| YOUR GOAL |
Reproduce these records, replacing "El trabajo en comisiones" with "Trabajo en comisiones" and leaving everything else unchanged.

---------- GIVEN ENTRIES ----------

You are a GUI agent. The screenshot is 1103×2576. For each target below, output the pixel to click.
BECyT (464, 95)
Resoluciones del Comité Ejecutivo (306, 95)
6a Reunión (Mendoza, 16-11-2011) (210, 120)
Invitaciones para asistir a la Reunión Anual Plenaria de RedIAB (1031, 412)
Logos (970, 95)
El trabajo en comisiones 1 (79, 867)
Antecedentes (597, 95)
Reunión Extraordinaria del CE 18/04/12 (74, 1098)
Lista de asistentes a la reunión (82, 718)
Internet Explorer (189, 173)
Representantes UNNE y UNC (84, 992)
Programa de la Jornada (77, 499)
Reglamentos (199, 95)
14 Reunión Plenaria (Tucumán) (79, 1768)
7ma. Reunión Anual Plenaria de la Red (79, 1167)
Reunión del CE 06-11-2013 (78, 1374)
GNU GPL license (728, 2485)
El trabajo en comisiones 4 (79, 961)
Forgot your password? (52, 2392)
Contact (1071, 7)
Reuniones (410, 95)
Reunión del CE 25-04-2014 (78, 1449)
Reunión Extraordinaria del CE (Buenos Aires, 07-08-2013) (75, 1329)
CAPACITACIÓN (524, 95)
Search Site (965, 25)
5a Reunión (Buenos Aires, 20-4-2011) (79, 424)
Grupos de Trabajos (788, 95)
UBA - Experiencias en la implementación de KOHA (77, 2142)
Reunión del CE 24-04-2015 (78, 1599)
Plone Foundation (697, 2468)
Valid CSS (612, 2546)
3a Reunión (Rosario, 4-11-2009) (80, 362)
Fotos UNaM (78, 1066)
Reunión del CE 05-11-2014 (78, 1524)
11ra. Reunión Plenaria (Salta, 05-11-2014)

----------

| CORRECT ANSWER |
You are a GUI agent. The screenshot is 1103×2576. For each target below, output the pixel to click.
BECyT (464, 95)
Resoluciones del Comité Ejecutivo (306, 95)
6a Reunión (Mendoza, 16-11-2011) (210, 120)
Invitaciones para asistir a la Reunión Anual Plenaria de RedIAB (1031, 412)
Logos (970, 95)
Trabajo en comisiones 1 (79, 867)
Antecedentes (597, 95)
Reunión Extraordinaria del CE 18/04/12 (74, 1098)
Lista de asistentes a la reunión (82, 718)
Internet Explorer (189, 173)
Representantes UNNE y UNC (84, 992)
Programa de la Jornada (77, 499)
Reglamentos (199, 95)
14 Reunión Plenaria (Tucumán) (79, 1768)
7ma. Reunión Anual Plenaria de la Red (79, 1167)
Reunión del CE 06-11-2013 (78, 1374)
GNU GPL license (728, 2485)
Trabajo en comisiones 4 (79, 961)
Forgot your password? (52, 2392)
Contact (1071, 7)
Reuniones (410, 95)
Reunión del CE 25-04-2014 (78, 1449)
Reunión Extraordinaria del CE (Buenos Aires, 07-08-2013) (75, 1329)
CAPACITACIÓN (524, 95)
Search Site (965, 25)
5a Reunión (Buenos Aires, 20-4-2011) (79, 424)
Grupos de Trabajos (788, 95)
UBA - Experiencias en la implementación de KOHA (77, 2142)
Reunión del CE 24-04-2015 (78, 1599)
Plone Foundation (697, 2468)
Valid CSS (612, 2546)
3a Reunión (Rosario, 4-11-2009) (80, 362)
Fotos UNaM (78, 1066)
Reunión del CE 05-11-2014 (78, 1524)
11ra. Reunión Plenaria (Salta, 05-11-2014)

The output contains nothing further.